The Tents of the Emperor Kienlung.[Grenard (pp. 160–162) gives us his experience of Tents in Central Asia (Khotan). “These Tents which we had purchased at Tashkent were the ‘tentes-abris’ which are used in campaign by Russian military workshops, only we made them larger by a third. They were made of grey Kirghiz felt, which cannot be procured at Khotan. The felt manufactured in this town not having enough consistency or solidity, we took Aksu felt, which is better than this of Khotan, though inferior to the felt of Russian Turkestan. These felt tents are extremely heavy, and, once damp, are dried with difficulty. These drawbacks are not compensated by any important advantage; it would be an illusion to believe that they preserve from the cold any better than other tents. In fact, I prefer the Manchu tent in use in the Chinese army, which is, perhaps, of all military tents the most practical and comfortable. It is made of a single piece of double cloth of cotton, very strong, waterproof for a long time, white inside, blue outside, and weighs with its three tipped sticks and its wooden poles, 25 kilog. Set up, it forms a ridge roof 7 feet high and shelters fully ten men. It suits servants perfectly well. For the master who wants to work, to write, to draw, occasionally to receive officials, the ideal tent would be one of the same material, but of larger proportions, and comprising two parallel vertical partitions and surmounted by a ridge roof. The round form of Kirghiz and Mongol tents is also very comfortable, but it requires a complicated and inconvenient wooden frame-work, owing to which it takes some considerable time to raise up the tent.”—H. C.]
Note 8.—The expressions about the sable run in the G. T., “et l’apellent les Tartarz les roi des pelaines,” etc. This has been curiously misunderstood both in versions based on Pipino, and in the Geog. Latin and Crusca Italian. The Geog. Latin gives us “vocant eas Tartari Lenoidae Pellonae”; the Crusca, “chiamanle li Tartari Leroide Pelame”; Ramusio in a very odd way combines both the genuine and the blundered interpretation: “E li Tartari la chiamano Regina delle Pelli; e gli animali si chiamano Rondes.” Fraehn ingeniously suggested that this Rondes (which proves to be merely a misunderstanding of the French words Roi des) was a mistake for Kunduz, usually meaning a “beaver,” but also a “sable.” (See Ibn Foszlan, p. 57.) Condux, no doubt with this meaning, appears coupled with vair, in a Venetian Treaty with Egypt (1344), quoted by Heyd. (II. 208.)
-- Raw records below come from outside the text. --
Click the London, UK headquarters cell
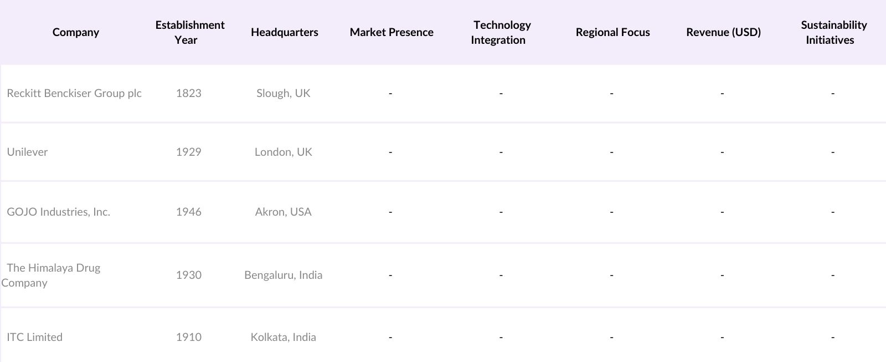The image size is (886, 362). pyautogui.click(x=283, y=152)
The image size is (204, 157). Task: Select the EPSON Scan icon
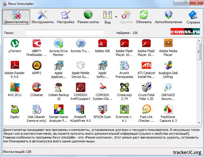[102, 109]
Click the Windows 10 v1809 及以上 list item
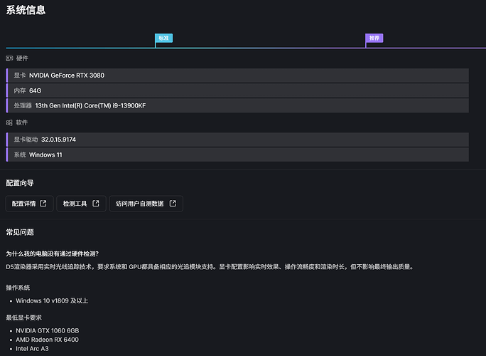The width and height of the screenshot is (486, 356). point(52,300)
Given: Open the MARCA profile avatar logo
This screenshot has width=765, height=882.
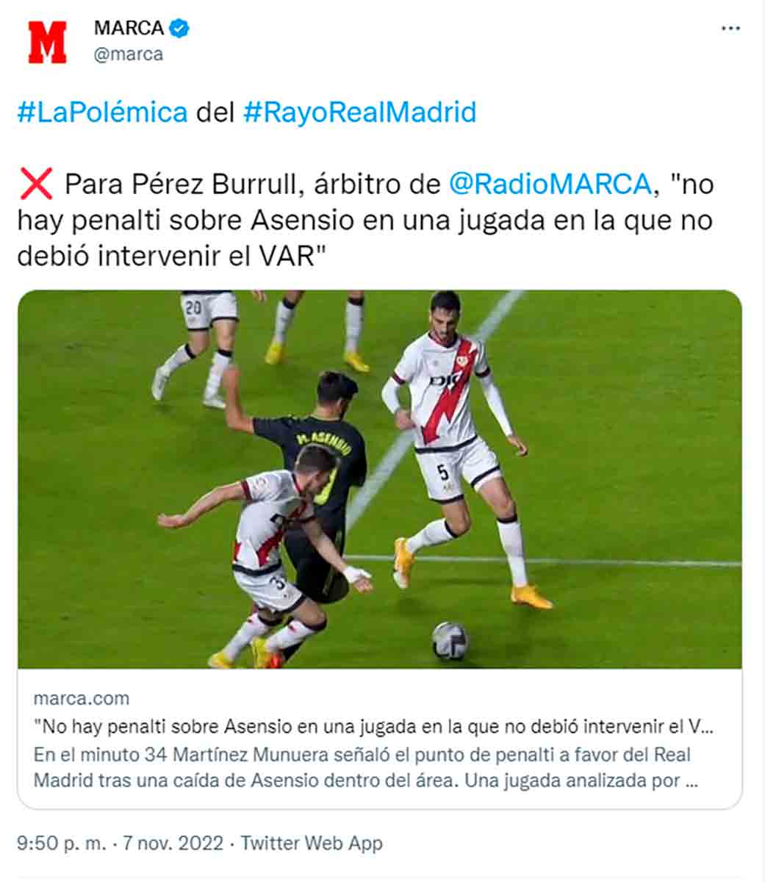Looking at the screenshot, I should (x=47, y=42).
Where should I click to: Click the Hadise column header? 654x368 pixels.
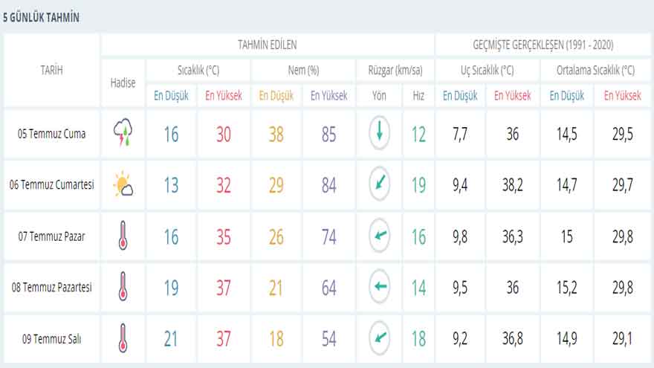tap(123, 83)
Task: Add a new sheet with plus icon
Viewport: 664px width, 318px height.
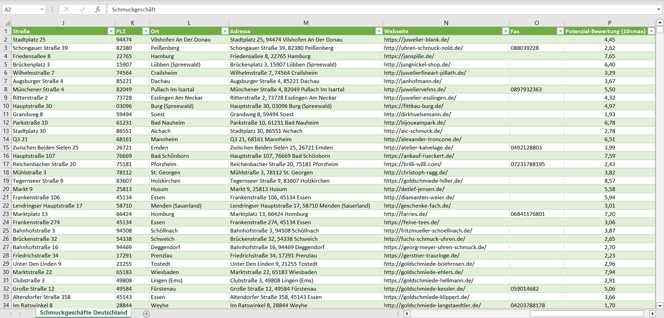Action: [146, 313]
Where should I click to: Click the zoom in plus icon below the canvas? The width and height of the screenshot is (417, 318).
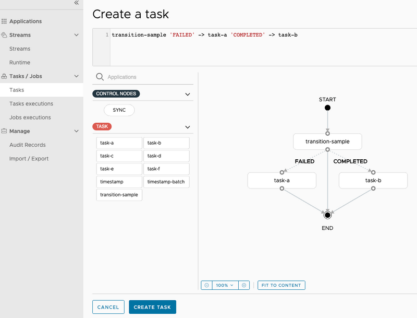[x=244, y=285]
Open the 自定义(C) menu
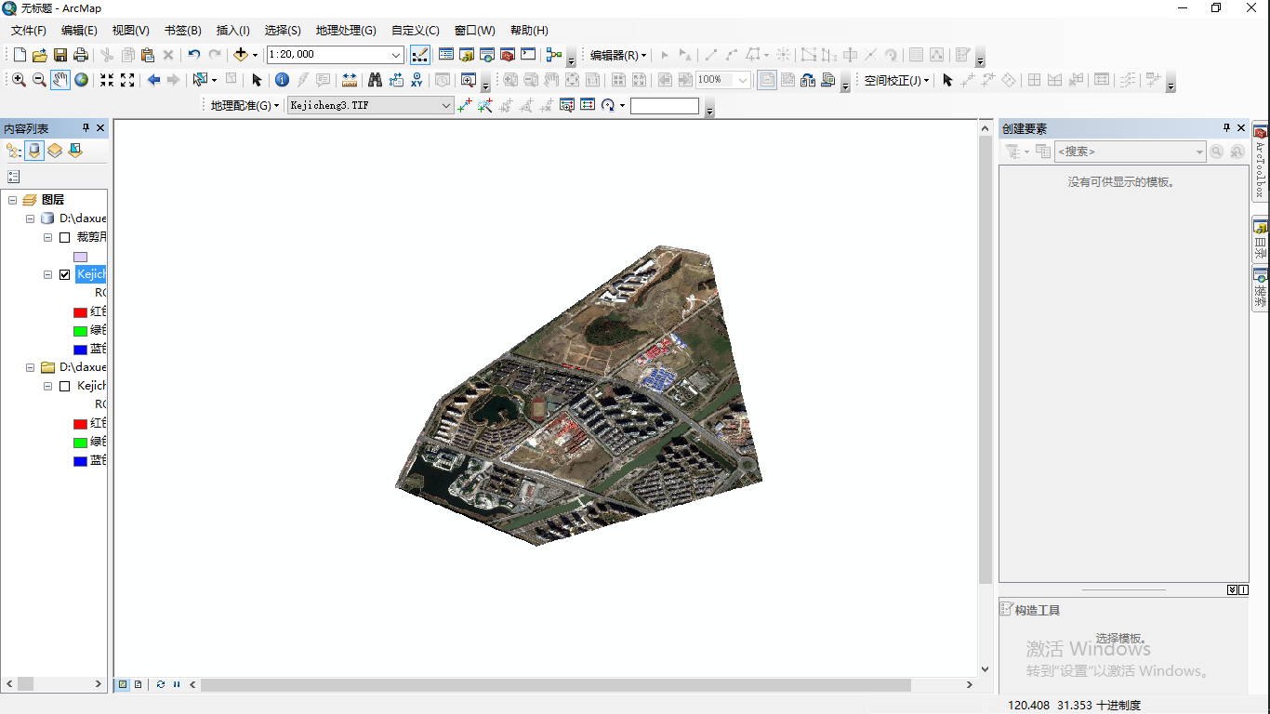Screen dimensions: 1270x714 [416, 31]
Ibn Batuta puts the ermine above the sable. An ermine pelisse, he says, was worth in India 1000 dinárs of that country, whilst a sable one was worth only 400 dinárs. As Ibn Batuta’s Indian dinárs are Rupees, the estimate of price is greatly lower than Polo’s. Some years ago I find the price of a Sack, as it is technically called by the Russian traders, or robe of fine sables, stated to be in the Siberian market about 7000 banco rubels, i.e. I believe about 350l. The same authority mentions that in 1591 the Tzar Theodore Ivanovich made a present of a pelisse valued at the equivalent of 5000 silver rubels of modern Russian money, or upwards of 750l. Atkinson speaks of a single sable skin of the highest quality, for which the trapper demanded 18l. The great mart for fine sables is at Olekma on the Lena. (See I. B. II. 401–402; Baer’s Beiträge, VII. 215 seqq.; Upper and Lower Amoor, 390.)
Note 9.—Hawking is still common in North China. Pétis de la Croix the elder, in his account of the Yasa, or institutes of Chinghiz, quotes one which lays down that between March and October “no one should take stags, deer, roebucks, hares, wild asses, nor some certain birds,” in order that there might be ample sport in winter for the court. This would be just the reverse of Polo’s statement, but I suspect it is merely a careless adoption of the latter. There are many such traps in Pétis de la Croix. (Engl. Vers. 1722, p. 82.)